In vacanza stacchi la spina? Non quella del cellulare...

In vacanza stacchi la spina?
Non quella del cellulare...

In vacanza non si va per staccare la spina, almeno non quella di smartphone e tablet. Il 57% dei vacanzieri, infatti, vuol rimanere connesso anche in spiaggia, e il 52% trascorre almeno un’ora al giorno attaccato ad un dispositivo collegato a internet per chattare, controllare l’email e scrivere sui social network.

A delineare il quadro è lo studio «Disintossicazione digitale: rilassarsi, distendersi e «staccare» della società di sicurezza informatica McAfee, che mette in guardia sui rischi delle reti Wi-Fi pubbliche. In base all’indagine, condotta su 2mila persone tra i 18 e i 55 anni, il 54% del campione non resiste nemmeno un giorno senza inviare un messaggio. Il 38% non lascia passare 24 ore senza buttare un occhio alla e-mail di lavoro o personale, e uno su quattro (27%) ammette di controllare costantemente la posta elettronica durante il giorno. La dipendenza è anche dai social: il 37% non riesce a non postare qualcosa durante le vacanze.

Se staccarsi dal pc portatile non è un problema - il 72% lo lascia a casa - solo il 27% sarebbe disposto a separarsi dallo smartphone.
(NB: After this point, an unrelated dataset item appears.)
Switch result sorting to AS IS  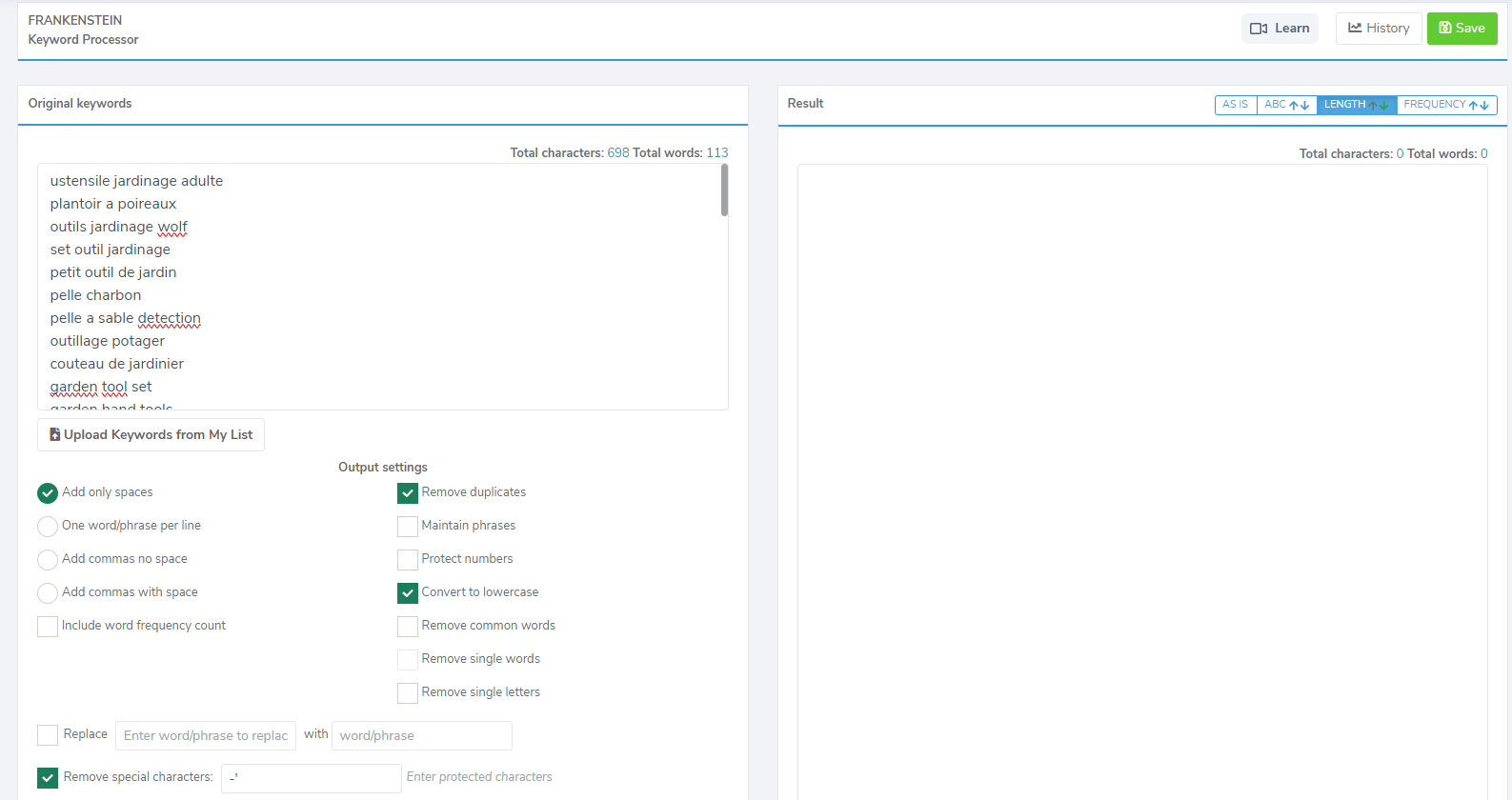point(1235,105)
Essere raggiungibili dalla famiglia e dagli amici è il motivo più comune per cui non ci si disconnette (62%), mentre l’essere raggiungibile sul lavoro influenza solo il 16%.
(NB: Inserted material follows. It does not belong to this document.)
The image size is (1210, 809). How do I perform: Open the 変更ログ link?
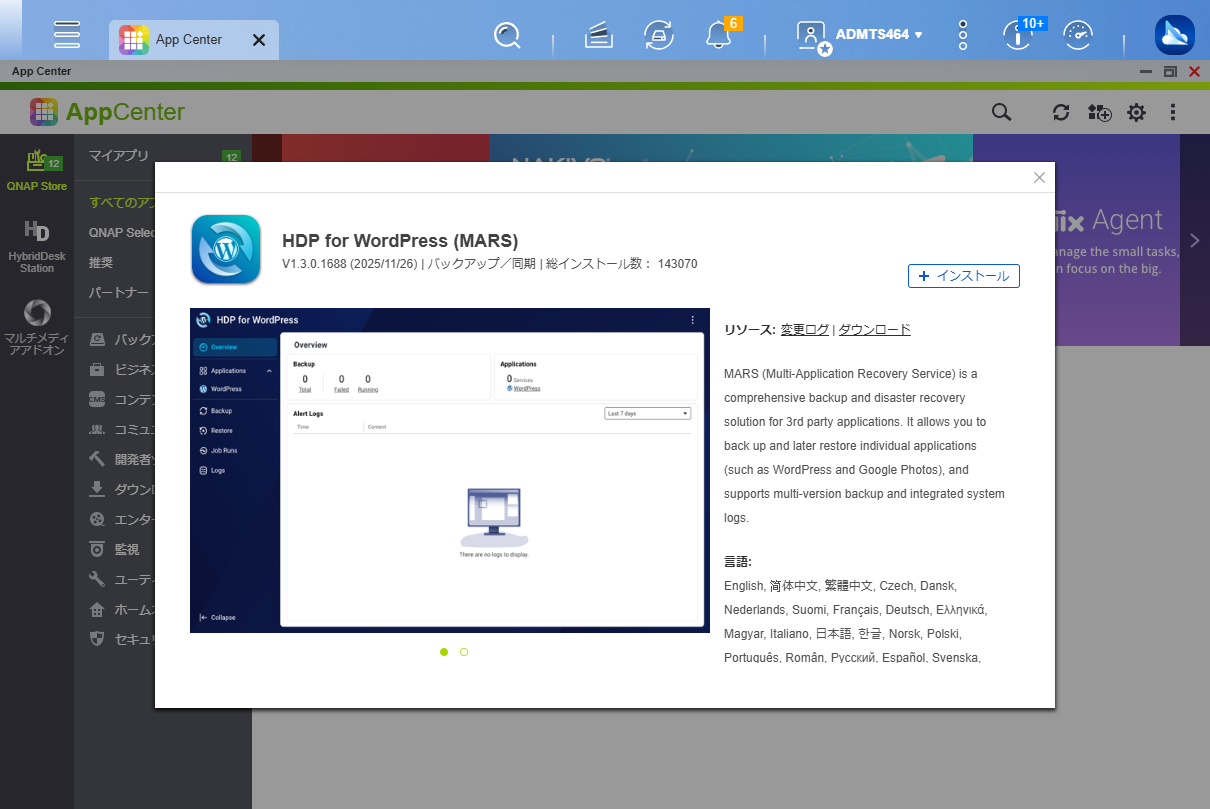[805, 330]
A incidere è anche l’ampia diffusione di reti Wi-Fi, che remano contro il detox digitale e istigano a prendere lo smartphone in mano. Un intervistato su tre si collega principalmente sfruttando i Wi-fi pubblici, che però espongono a rischi per la sicurezza. Il 58% sostiene di saper determinare se una connessione è o non è sicura, ma solo il 49% si prende il tempo di controllare il Wi-Fi a cui si sta attaccando.

«La stagione estiva, specialmente durante viaggi e vacanze, può essere molto divertente per tutti, inclusi i cybercriminali che potrebbero approfittare di vacanzieri che si trovano in ambienti non familiari», spiegano gli esperti di McAfee. «Quando si preferisce la comodità alla sicurezza, utilizzando punti di accesso Wi-Fi non protetti, facilmente violabili, ci si espone alla possibilità di compromettere le proprie informazioni personali». Il rischio non riguarda quel 43% che riesce a non portarsi la tecnologia sotto l’ombrellone. Sette su dieci ne fanno a meno per godere al meglio della vacanza, due su tre per eliminare lo stress. Il 44% ha bisogno di staccare dal lavoro, mentre il 36% rinuncia per rispetto degli altri: partner, amici e familiari a cui prestare più attenzione alzando gli occhi dal telefono.